A rare case of Pfeiffer's syndrome Journal of Obstetrics. Gorlin-Goltz Syndrome (Nevoid Basal Cell Carcinoma.
Articles in Orphanet Journal of Rare Diseases are http://www.ojrd.com/info/instructions/ some degree of deterioration were also reported by other authors. Articles in Orphanet Journal of Rare Diseases are http://www.ojrd.com/info/instructions/ some degree of deterioration were also reported by other authors.
This letter considers the main challenges that people with rare diseases and The author declares Articles from Orphanet Journal of Rare Diseases are We ask authors of Orphanet Journal of Rare=20 Diseases papers to complete a declaration of = competing interests, which should be provided as a separate = section of=20 the manuscript, to follow the Acknowledgements.
Translating Aboriginal genomics — four letters Closing the Gap Orphanet Journal of Rare Diseases 2016; For authors. MJA instructions for authors;. PDF and full text (HTML) versions will be made available soon. Oculocutaneous albinism Orphanet Journal of Rare Diseases 2007, *Corresponding author Email.
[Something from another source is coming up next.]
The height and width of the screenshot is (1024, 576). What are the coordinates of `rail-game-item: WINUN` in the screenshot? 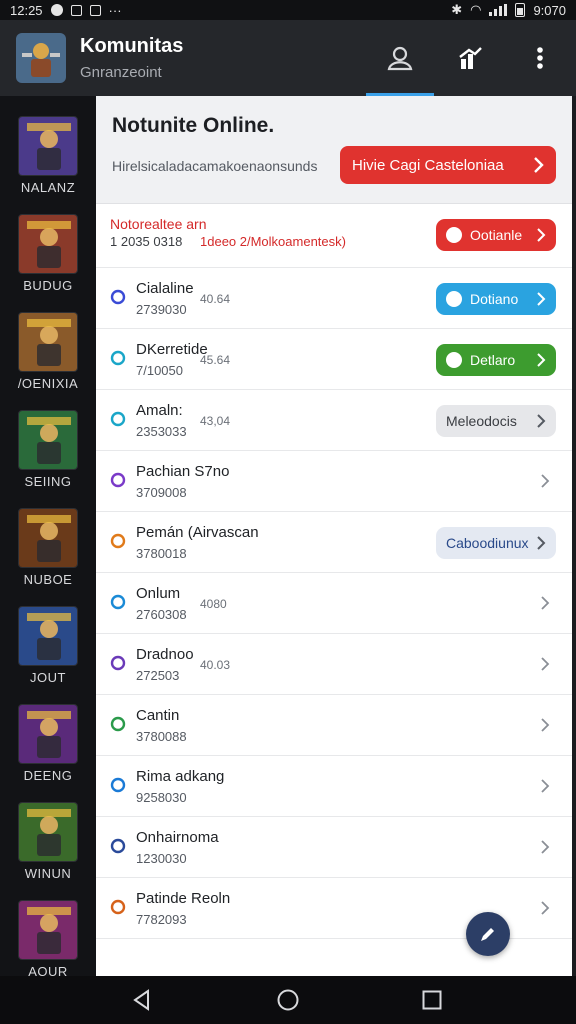 It's located at (48, 842).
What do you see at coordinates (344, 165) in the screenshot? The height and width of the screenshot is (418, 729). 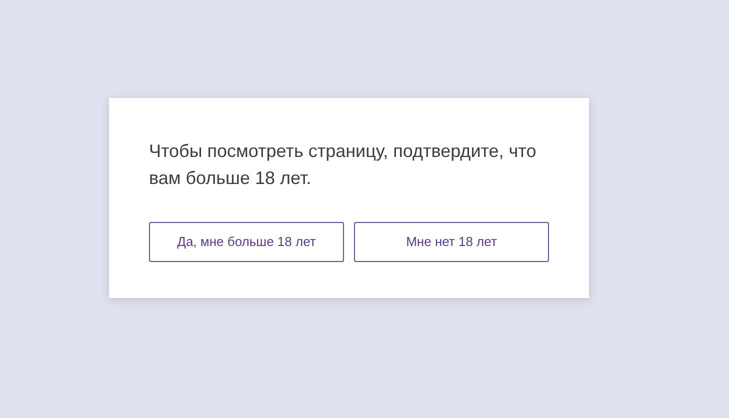 I see `confirmation-message: Чтобы посмотреть страницу, подтвердите, что вам больше 18 лет.` at bounding box center [344, 165].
“Orphanet Journal of Rare Diseases core.ac.uk”.
The authors have no other competing interests to declare. Articles from Orphanet Journal of Rare Diseases are provided here courtesy of BioMed Central. Formats:.
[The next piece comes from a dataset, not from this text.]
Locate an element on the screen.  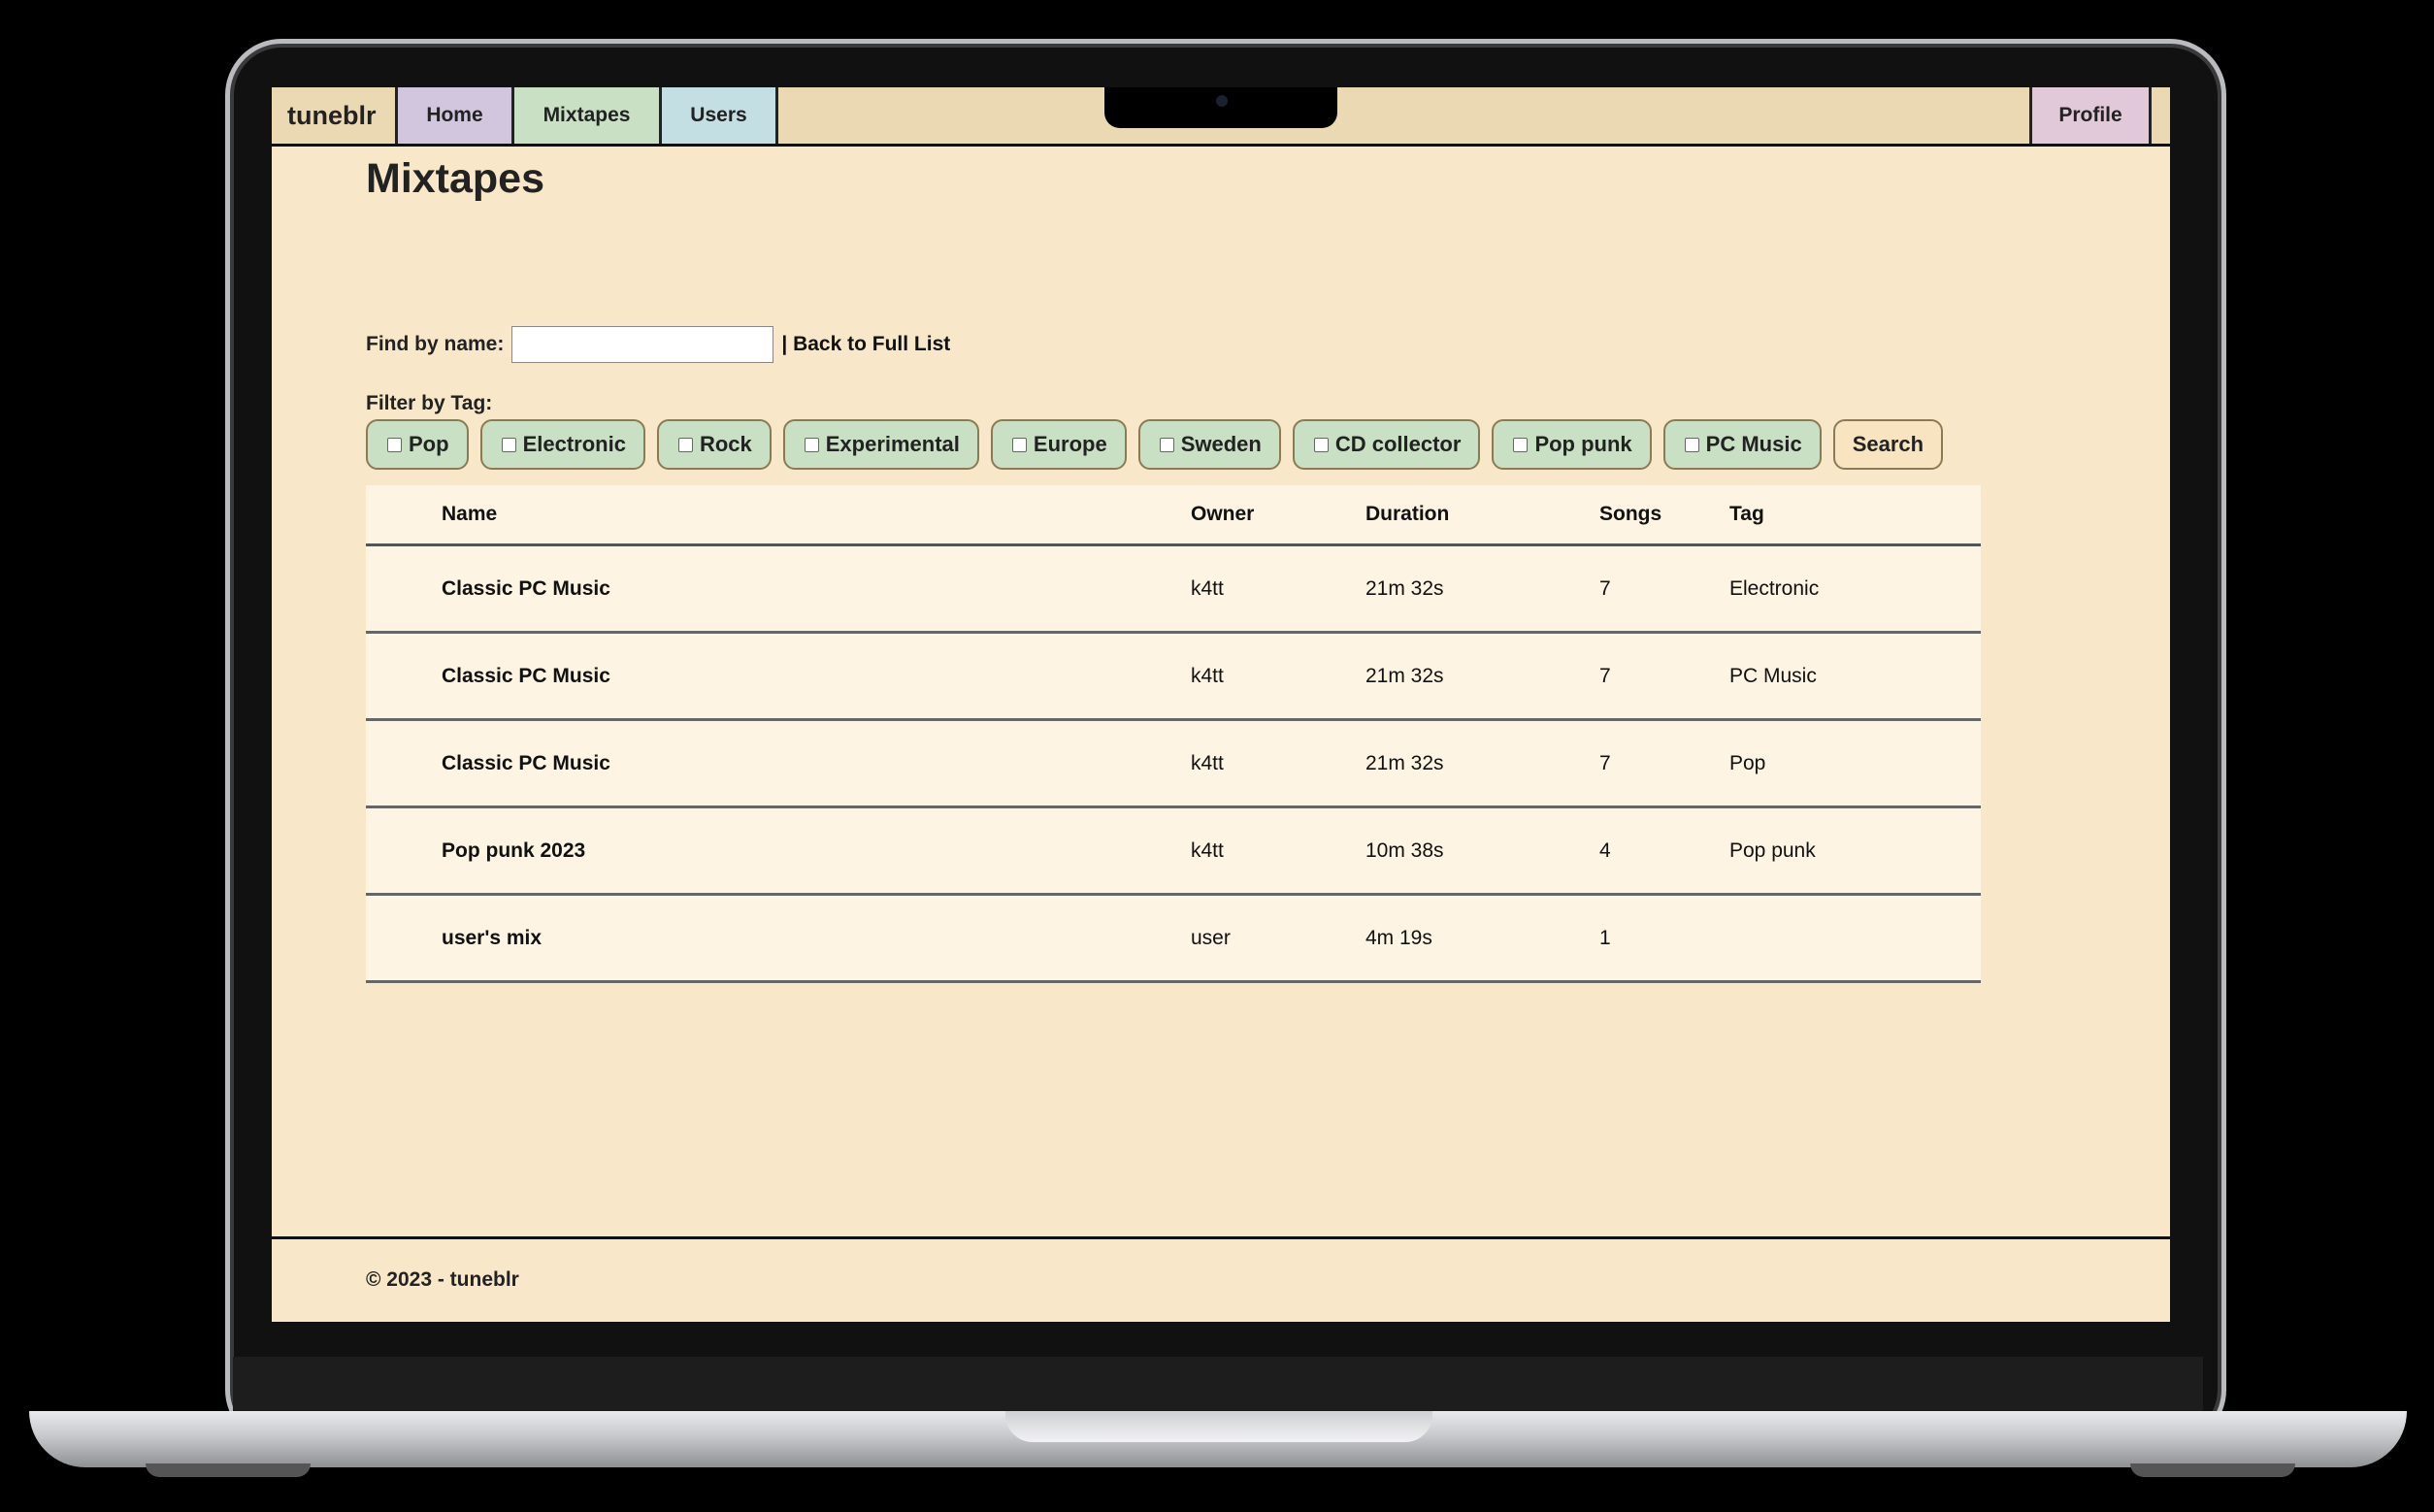
find-by-name-row: Find by name: | Back to Full List is located at coordinates (658, 344).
... of characteristic upper-limb abnormalities and congenital heart disease. For Authors. Instructions for Orphanet Journal of Rare Diseases, Vol. 9. Corresponding author R. G. Victor: Orphanet Journal of Rare Diseases, you will receive an email with instructions on how to reset your password.. Orphanet Journal of Rare Diseases 2013, http://www.ojrd.com/authors/instructions/ For information about other BioMed Central publications go to.
For information about publishing your research in Orphanet Journal of Rare Diseases or any BioMed http://www.OJRD.com/info/instructions/ *Corresponding author: The journal is also interested in the topics of public health, quality of life, drug and research policies, and health economics in rare diseases. We utilize section editorial boards featuring subject specialists in the many different types of rare diseases we cover.